As some of our readers may already know, the ridesharing service Uber uses a smartphone application to connect people in need of transportation with drivers who are willing to provide it. The service is now available in a number of cities across the nation and has gained thousands of followers.
But the company has also gained attention from the legal community as well. Since its launch in 2012, it has sparked protests the world over in which some have argued that Uber unfairly competes with traditional tax services and compromised the safety of both its drivers and passengers.

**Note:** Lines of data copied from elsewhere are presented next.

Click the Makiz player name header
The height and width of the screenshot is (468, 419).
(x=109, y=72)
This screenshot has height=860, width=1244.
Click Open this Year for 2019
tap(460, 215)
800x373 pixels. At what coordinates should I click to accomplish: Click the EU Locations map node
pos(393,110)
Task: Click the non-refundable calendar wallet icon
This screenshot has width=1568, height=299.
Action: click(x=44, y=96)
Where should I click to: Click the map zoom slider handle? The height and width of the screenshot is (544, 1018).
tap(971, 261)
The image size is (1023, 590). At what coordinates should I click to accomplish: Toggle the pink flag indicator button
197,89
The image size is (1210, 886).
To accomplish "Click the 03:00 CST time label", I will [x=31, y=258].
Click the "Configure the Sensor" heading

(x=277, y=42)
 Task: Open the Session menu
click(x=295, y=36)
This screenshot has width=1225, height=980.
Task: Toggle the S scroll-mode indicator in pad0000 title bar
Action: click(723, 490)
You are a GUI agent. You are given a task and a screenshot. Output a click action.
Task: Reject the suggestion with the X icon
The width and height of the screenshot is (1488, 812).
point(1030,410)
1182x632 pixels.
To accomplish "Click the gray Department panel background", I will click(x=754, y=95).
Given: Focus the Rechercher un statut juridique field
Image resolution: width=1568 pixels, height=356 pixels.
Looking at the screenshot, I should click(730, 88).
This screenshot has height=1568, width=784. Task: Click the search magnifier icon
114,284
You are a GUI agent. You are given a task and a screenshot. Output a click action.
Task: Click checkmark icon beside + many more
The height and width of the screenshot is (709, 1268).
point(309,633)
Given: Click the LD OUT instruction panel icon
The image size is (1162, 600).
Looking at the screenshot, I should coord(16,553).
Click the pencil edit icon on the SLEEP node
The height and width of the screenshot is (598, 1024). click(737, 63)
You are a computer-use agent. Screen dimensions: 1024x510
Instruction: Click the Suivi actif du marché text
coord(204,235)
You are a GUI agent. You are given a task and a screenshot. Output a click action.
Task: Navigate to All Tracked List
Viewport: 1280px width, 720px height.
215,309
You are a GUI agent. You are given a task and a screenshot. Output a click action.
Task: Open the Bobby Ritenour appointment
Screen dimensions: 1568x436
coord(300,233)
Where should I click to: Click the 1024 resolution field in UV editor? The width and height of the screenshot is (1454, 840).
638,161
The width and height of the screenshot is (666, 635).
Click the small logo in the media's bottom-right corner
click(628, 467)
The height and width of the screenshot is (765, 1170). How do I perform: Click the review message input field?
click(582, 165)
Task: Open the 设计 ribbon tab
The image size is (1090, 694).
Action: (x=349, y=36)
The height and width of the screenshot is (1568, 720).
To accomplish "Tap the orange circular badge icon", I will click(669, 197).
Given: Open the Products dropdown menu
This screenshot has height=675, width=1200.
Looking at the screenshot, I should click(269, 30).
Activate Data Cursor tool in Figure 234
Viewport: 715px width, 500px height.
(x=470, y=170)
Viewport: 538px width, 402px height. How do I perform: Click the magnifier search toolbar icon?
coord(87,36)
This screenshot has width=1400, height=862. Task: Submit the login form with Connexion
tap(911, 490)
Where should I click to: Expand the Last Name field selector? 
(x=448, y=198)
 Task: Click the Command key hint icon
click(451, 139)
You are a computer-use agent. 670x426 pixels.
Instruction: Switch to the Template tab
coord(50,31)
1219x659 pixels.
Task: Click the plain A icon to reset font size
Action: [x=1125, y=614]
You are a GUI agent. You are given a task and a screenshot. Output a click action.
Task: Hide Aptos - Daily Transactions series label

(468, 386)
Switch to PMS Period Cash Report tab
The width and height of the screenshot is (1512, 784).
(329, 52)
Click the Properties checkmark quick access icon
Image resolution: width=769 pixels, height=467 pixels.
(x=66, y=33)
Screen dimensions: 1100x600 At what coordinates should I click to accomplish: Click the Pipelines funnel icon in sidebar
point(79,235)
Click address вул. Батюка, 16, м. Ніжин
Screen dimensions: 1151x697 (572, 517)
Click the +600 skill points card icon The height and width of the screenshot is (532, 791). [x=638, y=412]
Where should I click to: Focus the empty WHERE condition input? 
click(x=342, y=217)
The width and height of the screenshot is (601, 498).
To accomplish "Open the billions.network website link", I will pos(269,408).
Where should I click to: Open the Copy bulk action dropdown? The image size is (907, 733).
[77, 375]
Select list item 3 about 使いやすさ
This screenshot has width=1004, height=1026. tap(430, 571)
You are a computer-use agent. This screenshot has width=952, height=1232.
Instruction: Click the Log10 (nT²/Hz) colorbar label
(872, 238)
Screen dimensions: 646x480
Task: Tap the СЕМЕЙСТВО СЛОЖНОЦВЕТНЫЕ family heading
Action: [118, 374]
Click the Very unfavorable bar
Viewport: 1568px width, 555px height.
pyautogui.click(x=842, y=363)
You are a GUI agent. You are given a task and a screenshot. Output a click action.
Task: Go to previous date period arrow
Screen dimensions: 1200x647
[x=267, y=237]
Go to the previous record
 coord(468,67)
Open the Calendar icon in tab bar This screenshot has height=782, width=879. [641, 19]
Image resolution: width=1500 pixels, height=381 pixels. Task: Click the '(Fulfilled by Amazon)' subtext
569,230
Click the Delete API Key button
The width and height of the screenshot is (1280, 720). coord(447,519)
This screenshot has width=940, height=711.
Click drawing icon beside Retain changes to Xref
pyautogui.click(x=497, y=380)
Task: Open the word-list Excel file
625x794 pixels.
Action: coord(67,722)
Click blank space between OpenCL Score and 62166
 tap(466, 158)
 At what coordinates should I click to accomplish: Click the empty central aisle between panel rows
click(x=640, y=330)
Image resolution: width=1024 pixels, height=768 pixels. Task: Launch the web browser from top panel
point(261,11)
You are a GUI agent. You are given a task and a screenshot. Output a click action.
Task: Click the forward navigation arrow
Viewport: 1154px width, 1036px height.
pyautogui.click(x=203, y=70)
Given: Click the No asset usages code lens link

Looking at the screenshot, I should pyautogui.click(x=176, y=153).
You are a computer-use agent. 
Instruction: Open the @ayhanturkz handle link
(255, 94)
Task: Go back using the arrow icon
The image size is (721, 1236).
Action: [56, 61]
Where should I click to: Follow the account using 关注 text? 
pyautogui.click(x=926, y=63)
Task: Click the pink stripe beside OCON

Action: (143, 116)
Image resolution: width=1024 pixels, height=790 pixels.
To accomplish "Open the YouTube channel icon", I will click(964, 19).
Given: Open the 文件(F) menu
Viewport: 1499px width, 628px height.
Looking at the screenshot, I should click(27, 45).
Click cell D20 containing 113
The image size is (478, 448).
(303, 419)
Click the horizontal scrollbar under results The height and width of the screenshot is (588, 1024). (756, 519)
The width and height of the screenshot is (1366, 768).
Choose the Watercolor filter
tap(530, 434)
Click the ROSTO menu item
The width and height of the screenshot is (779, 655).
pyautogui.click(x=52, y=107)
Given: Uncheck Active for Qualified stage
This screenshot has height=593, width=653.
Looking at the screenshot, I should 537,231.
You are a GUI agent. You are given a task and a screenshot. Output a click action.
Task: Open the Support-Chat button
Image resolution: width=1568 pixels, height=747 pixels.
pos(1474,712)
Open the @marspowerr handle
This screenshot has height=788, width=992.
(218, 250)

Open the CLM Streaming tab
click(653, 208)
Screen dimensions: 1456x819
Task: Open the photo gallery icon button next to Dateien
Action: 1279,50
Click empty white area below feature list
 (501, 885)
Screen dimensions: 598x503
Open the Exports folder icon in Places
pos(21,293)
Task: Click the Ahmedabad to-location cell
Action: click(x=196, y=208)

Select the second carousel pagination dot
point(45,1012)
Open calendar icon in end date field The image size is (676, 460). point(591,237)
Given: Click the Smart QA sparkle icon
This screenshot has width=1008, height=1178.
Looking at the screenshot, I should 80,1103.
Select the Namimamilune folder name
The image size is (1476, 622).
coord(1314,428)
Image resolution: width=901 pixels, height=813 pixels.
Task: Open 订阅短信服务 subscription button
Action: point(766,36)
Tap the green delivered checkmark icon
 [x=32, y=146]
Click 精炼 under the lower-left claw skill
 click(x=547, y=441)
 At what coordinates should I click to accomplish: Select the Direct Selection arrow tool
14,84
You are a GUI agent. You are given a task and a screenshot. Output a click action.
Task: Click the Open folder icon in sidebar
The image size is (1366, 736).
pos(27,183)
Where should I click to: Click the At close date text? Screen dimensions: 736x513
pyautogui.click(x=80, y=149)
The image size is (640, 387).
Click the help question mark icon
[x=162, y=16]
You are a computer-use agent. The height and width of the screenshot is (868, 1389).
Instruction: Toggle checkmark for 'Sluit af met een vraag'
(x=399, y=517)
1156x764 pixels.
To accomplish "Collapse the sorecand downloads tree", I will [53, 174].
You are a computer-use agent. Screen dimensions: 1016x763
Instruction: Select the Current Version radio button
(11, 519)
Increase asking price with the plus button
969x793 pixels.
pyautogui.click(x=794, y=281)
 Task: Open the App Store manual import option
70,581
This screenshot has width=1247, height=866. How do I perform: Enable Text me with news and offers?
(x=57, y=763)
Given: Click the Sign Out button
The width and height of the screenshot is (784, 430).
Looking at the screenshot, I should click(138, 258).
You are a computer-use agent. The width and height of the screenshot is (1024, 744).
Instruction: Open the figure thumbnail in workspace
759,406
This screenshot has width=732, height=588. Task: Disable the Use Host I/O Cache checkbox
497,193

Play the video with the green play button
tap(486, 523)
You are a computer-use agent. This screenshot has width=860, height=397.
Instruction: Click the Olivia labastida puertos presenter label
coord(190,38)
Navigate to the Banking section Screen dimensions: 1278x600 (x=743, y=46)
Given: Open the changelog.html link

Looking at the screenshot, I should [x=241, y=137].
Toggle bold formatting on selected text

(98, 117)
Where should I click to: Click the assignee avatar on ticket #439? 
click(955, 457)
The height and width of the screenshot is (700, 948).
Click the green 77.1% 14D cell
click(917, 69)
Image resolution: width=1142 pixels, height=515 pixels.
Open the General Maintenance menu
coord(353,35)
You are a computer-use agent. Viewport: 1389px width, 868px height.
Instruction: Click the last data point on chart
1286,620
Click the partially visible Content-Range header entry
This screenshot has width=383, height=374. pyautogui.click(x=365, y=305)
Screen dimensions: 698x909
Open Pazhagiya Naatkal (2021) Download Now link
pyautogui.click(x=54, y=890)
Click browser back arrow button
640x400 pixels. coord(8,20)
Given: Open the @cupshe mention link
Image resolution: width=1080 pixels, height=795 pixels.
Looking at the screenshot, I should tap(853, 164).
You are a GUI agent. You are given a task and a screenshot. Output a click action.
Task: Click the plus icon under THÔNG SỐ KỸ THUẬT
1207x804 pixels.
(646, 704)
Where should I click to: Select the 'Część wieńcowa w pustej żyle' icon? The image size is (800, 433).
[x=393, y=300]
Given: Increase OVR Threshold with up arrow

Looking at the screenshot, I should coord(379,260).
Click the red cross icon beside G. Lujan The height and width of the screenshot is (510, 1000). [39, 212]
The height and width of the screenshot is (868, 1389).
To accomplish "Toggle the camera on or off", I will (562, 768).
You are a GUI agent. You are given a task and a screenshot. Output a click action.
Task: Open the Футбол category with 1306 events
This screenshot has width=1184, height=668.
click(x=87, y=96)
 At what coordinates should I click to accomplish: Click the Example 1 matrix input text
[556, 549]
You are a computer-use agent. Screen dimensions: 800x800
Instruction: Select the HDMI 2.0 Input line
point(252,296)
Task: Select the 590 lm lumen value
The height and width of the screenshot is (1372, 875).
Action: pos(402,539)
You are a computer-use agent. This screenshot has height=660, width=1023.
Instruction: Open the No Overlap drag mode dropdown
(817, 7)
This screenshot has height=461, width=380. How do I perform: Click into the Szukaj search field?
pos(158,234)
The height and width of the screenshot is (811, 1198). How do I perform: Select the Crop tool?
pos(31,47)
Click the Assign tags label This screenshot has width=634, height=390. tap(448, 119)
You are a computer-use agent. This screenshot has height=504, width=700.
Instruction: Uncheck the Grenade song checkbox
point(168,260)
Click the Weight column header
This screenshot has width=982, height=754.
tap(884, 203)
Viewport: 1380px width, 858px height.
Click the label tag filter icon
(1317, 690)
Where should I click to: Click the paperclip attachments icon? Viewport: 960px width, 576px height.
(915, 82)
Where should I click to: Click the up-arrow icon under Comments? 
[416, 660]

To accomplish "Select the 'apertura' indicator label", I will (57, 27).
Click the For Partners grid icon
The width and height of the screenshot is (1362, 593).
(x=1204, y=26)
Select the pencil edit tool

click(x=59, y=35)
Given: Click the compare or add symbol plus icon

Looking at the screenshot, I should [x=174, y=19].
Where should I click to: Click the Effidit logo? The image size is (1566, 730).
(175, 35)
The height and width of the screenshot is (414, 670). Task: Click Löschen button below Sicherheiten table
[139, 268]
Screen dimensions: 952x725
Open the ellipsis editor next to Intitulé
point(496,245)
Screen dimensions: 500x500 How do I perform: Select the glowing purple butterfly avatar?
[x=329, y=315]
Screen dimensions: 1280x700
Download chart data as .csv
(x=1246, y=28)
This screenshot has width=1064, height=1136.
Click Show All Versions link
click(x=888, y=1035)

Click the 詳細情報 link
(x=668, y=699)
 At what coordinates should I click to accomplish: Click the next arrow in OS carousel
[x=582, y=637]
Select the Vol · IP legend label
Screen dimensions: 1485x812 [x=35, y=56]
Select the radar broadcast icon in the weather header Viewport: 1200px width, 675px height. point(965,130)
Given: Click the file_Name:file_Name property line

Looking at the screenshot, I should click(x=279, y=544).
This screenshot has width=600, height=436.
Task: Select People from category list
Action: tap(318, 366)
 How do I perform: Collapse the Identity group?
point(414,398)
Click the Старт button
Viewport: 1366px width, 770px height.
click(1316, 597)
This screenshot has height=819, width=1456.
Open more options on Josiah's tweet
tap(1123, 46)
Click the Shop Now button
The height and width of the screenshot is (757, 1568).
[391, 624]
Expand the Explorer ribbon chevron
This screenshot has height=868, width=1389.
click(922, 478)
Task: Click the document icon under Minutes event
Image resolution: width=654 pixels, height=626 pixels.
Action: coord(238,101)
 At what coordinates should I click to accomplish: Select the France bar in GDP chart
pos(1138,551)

Just recently though, Uber faced accusations that it violated the California labor code by falsely stating the gratuity included in the fare and failing to gives the appropriate amount of tips to drivers. This led to a class action lawsuit that went before a California District Court last year.
As some of you know, the case ultimately ended up in the hands of U.S. District Judge Edward Chen. In his 2013 decision, Chen held that the allegation of a labor violation could apply to out-of-state Uber drivers. But if you’ve been following the case since then though you know that Chen recently reversed his decision after a “fundamental mis-reading” of a 9th Circuit case he thought explained the use of choice-of-law clauses in contractual relationships.
The court’s reversal now excludes drivers in other states, making the class action lawsuit against Uber only open to drivers here in California. Although Chen is not allowing the class’ tortuous interference and breach of implied-in-fact contract claims to continue, violations of our state’s labor code and Unfair Competition Law are allowed to continue.
It’s unknown at this time when the Uber case will go back before the court though.